(Data for this task)
※
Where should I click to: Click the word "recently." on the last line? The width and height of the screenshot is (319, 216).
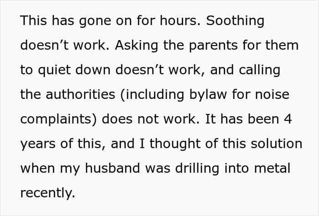point(47,194)
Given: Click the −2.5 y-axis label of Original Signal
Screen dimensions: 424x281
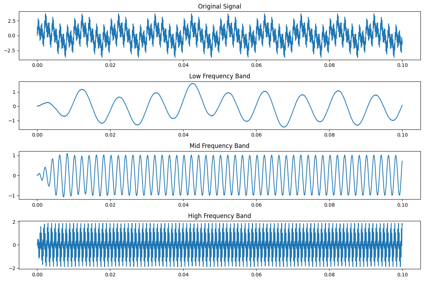Looking at the screenshot, I should click(9, 51).
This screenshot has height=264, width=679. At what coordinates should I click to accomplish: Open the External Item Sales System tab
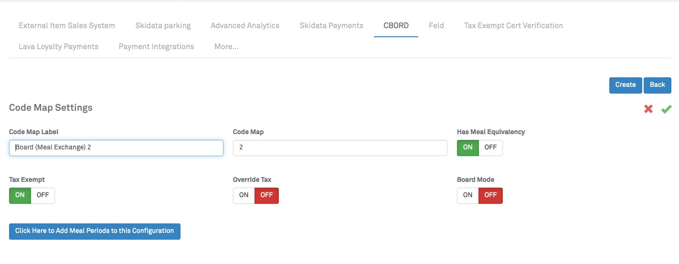(x=67, y=26)
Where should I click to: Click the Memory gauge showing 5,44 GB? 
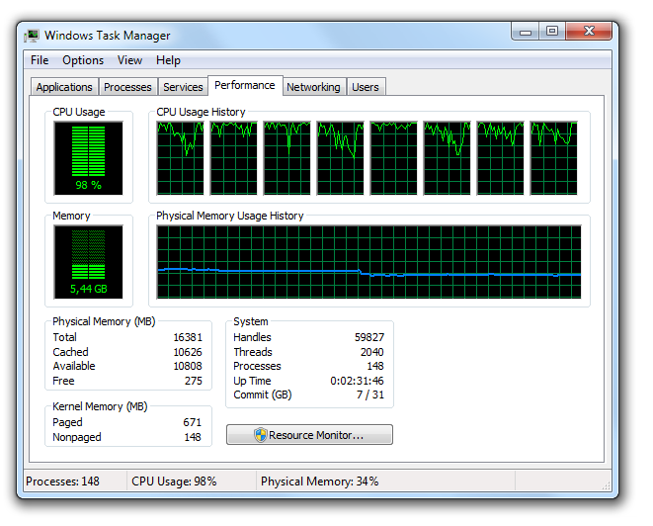[88, 262]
※
Only lines from the one holding "This screenshot has" through the last line of the entries above are wanted, both ends included, each retyped exactly; no pictures.

(Written solution)
This screenshot has height=264, width=679. At what coordinates should I click to accomplish: Open the External Item Sales System tab
(x=67, y=26)
Where should I click to: Click the Memory gauge showing 5,44 GB? 
[88, 262]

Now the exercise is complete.